Empirical distribution function

#1
Hello everyone, cheers for browsing by.

We're handling various data in our statistics courses at the moment and I have gotten back to using R....

In any way, as the title reads I've ran into a bit of an understanding issue in the exam-preparation for the data description part of the exam.

From what I've gotten, the ECDF shows the distribution of relative frequency up to X.
Meaning if I have a dataset:

1 1 3 3 4 4 5 5 6 6 total:12
2/12 4/12 6/12 ...1 Relative frequency up to =1


So, in the csv we use, the initial commands executed to read it in:
>poll.data<-read.csv2("sample.csv") # German csv(Dec/Sep)
>attach(poll.data) #I've already read that attaching is ....not well received and people dodge it with with() and so on, but that yet exceeds my wisdom.


Anyway, for that exercise I did go through the following steps as my attempt to solve it, but it diverges midway, what I simply dont seem to grasp,as I thought I've completed the required task with my ecdf:

q4.cut<-cut(q4.length, breaks=seq(0,30,5))
q4.cut.table<-table(q4.cut)
q4.cut.table #to "draw the frequency table"

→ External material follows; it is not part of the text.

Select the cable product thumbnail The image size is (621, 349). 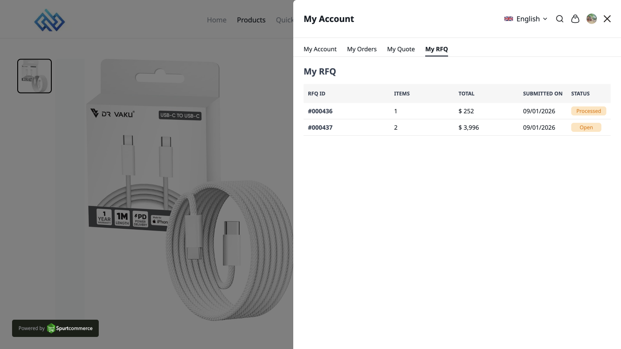point(35,76)
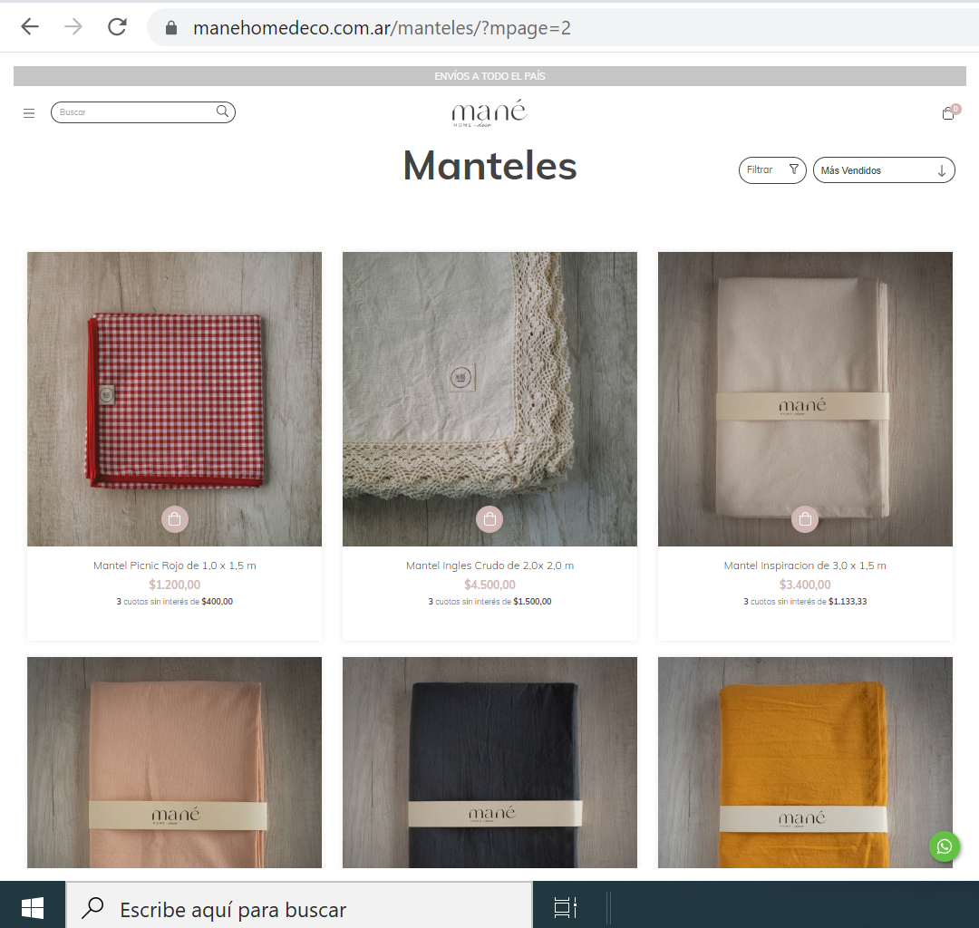The width and height of the screenshot is (979, 928).
Task: View the dark gray tablecloth image
Action: 490,761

Now I went ahead and did the ECDF of just "that" and not the steps shown in the solution:

plot(ecdf(q4.cut), do.points=TRUE, verticals=FALSE)

Expected solution->
the professor is suggesting the following:
> Fn.q4 <- ecdf(q4.length)
> plot(Fn.q4)
> Fn.q4.cut <- ecdf(q4.cut)
> points(sort(Fn.q4.cut(q4.cut)))


I understand that this does two ecdf's (correct me If I'm wrong) and uses the "points" command to draw them into the already drawn plot?
It's just not in the units and here's the first time I come across "points".
Also I seem to miss why the points has the "sort" there, as well as how it affects the plot. Is that just points that always draws on the displayed plot?
In that case, sort is used to present the "cut edcf" and "q4.cut" points on the plot of "ecdf(q4.length")"?

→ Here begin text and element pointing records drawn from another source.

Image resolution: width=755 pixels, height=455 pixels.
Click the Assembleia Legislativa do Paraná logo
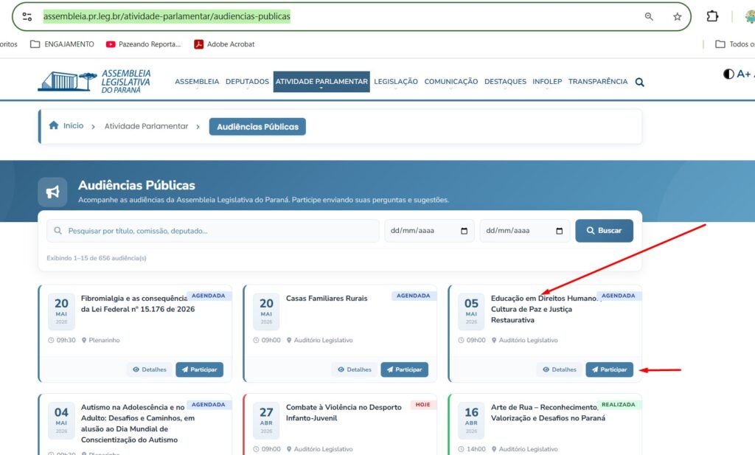click(94, 81)
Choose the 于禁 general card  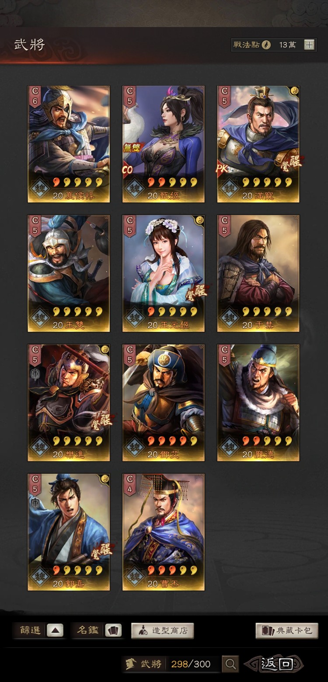258,273
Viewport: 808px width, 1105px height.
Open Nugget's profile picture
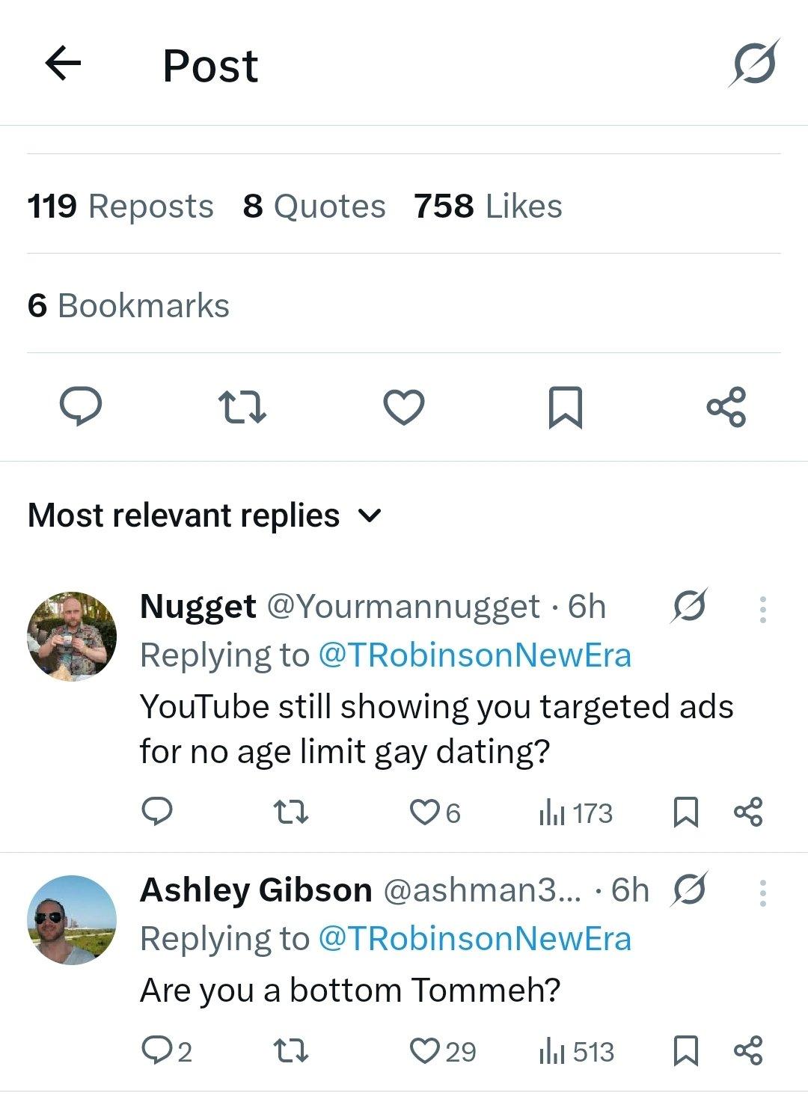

Im sorry if it's partially hard to follow, tried my best to work as far as I've gotten, anyone can give me that push to understand the ecdf steps here, will be greatly appreciated.

Regards
Eo

LINK to CSV: http://www.sharecsv.com/s/e3b1d804d7b452839945f9c4c41aed0d/sample.csv (read.csv2, due to germany intensifying)
 

Attachments

Last edited:
#2
I went ahead and skimmed through textbooks and got a lot further, as to understand why points command is executed.
What I havent still understood is why points(sort(fn.q4.cut) isn't enough, but we have to include the classified q4.cut into the brackets at the end.

Another thing I came across was quantile calculation:

to find the median the following formula is applied (which I inherently understand)
>quantile(DATASET, prob=0.5, Type=1)

So in the case of the presented csv, I had to calculate the median of the parameter "q4.length", then add that to an ECDF plot->

>plot(ecdf(q4.length)

then we're supposed to draw the line of the median on that plot for which I tried->

>Median.q4.length<-quantile(q4.length, prob=0.5, Type=1)
then trying to draw the median in there I attempted two things:
>lines(Median.q4.length, 0, col="red"), which successfully passes, but doesn't present a line whatsoever and
>points(Median.q4.length, col="red) which also passes but doesnt show me a visible point anywhere.


I assume I just added a invisible dot under the already existing graph and not a line as intended.

The example solution, bear in mind that rep() is nowhere explained, looks like this:
> lines(c(0, Median.q4.length), rep(0.5, 2), lty = 2)
> lines(rep(Median.q4.length, 2), c(0, 0.5), lty = 2)

So the way I understand this, rep() repeats a vector, so in this case the Median, but I don't understand the combined formula working here.
The formula does result in the desired lines, but plainly learning it by heart without understanding the subject here, feels bad....


Why is rep (0.5/2) ? Half a vector gets repeated twice? Why?
The second line now turns it around, I do get why one side in lines(0/Y) and lines(X/0) is 0 for a flat line pointing to the median, but what does the rep essentially do?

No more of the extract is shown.